1. Collapsing or maintaining strategic distinctions
This project is designed to explore the complete range of strategies and action proposals. It can easily be argued that there are an infinite number of strategies, or at least as many strategies as there are organizations, still a daunting number. The challenge is therefore to develop some criteria through which very similar strategies can be clustered together -- even when they have very different names.
Strategies involving the words "Protecting..." and "Conserving..." are a case in point. Is "Protecting wildlife" the same as "Conserving wildlife"? A "protected plant" or "protected area" may be so for reasons unrelated to its "conservation status" its natural beauty or the emotional reaction it evokes, for example. Again, if "Conserving" is applied only in the case of endangered species or habitats, does it contradict the notion of "Protecting" when, for reasons of conservation, endangered animals are taken from the wild for captive breeding programmes, or vulnerable grassland or forest are deliberately set on fire for conservation purposes? Once "Protecting" and "Conserving" are understood in this context, how then does the concept of "Preserving wildlife/species/habitat/..." relate?

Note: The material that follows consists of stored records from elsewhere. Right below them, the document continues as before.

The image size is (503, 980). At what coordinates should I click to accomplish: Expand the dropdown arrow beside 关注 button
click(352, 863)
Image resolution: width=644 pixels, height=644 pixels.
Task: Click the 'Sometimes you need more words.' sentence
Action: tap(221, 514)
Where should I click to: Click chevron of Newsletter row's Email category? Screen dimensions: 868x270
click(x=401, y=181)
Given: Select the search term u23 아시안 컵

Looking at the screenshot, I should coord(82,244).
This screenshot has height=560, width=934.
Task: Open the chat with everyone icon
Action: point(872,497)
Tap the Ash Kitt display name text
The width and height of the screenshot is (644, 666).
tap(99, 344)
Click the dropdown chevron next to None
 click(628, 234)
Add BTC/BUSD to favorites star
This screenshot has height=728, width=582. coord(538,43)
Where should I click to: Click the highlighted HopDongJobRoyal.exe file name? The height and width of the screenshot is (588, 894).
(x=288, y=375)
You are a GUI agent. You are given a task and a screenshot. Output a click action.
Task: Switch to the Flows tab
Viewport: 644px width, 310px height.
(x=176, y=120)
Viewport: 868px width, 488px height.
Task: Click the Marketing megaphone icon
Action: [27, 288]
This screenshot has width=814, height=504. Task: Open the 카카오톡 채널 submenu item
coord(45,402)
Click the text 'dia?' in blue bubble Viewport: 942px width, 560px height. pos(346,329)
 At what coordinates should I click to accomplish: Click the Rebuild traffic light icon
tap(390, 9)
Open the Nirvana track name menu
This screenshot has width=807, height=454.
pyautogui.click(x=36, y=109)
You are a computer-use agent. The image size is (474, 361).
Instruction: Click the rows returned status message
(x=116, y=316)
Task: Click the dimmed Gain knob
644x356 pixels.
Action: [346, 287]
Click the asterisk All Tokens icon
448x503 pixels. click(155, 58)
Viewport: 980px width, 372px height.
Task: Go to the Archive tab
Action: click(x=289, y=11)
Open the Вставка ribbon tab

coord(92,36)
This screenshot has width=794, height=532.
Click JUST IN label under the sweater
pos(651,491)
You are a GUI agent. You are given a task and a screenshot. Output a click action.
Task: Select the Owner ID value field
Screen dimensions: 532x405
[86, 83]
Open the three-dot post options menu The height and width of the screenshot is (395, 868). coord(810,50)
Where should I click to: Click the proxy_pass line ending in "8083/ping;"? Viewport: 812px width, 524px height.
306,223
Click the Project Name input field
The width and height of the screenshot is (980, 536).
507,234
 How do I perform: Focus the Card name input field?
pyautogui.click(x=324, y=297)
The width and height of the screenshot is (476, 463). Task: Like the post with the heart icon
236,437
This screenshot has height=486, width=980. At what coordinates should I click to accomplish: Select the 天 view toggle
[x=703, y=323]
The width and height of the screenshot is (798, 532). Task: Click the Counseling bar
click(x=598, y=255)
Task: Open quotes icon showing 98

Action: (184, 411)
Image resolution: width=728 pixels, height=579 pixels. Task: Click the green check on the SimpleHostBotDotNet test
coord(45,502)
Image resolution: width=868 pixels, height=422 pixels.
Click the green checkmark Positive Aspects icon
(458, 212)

Do such insights and distinctions assist when the subject category changes from the natural environment to social environment say in the cases of "Conserving/Protecting/Preserving...traditions/moral order/built heritage/..."? Is "Conserving anything" a class of strategy in itself? Can all such strategies be grouped together? How dependent are such decisions upon the use of English language expressions?
Similar explorations of strategy distinction, similarity and nuanced meaning, could be made with gerund pairs such as "Advocating" and "Defending"; or "Advocating" and "Promoting", "Defending" and "Protecting", and so on.
As an exploratory database project, it is important for the Encyclopedia to avoid premature closure, especially when information on some strategies or strategic distinctions has not been obtained, for whatever reason. It is as important not to lose variety as to be lost in variety. There are therefore several challenges in any approach to rationalizing and ordering the strategies named in the database.
2. Complexity of strategy classification
The approach to strategy classification is treated quite separately from the administrative question of providing a filing point for information (whether physically or electronically). As with problems, strategies are quite deliberately not classified by subject in any way -- other than under the arbitrary filing number (Note 3.4). The principal reason for this approach is that it is considered desirable to separate the logistical issues of managing the information from the highly controversial issues of how strategies should be grouped. As has been argued elsewhere, classification is a highly political act -especially, when dealing with "world issues". (These points are discussed further in the Introduction to Volume 1.)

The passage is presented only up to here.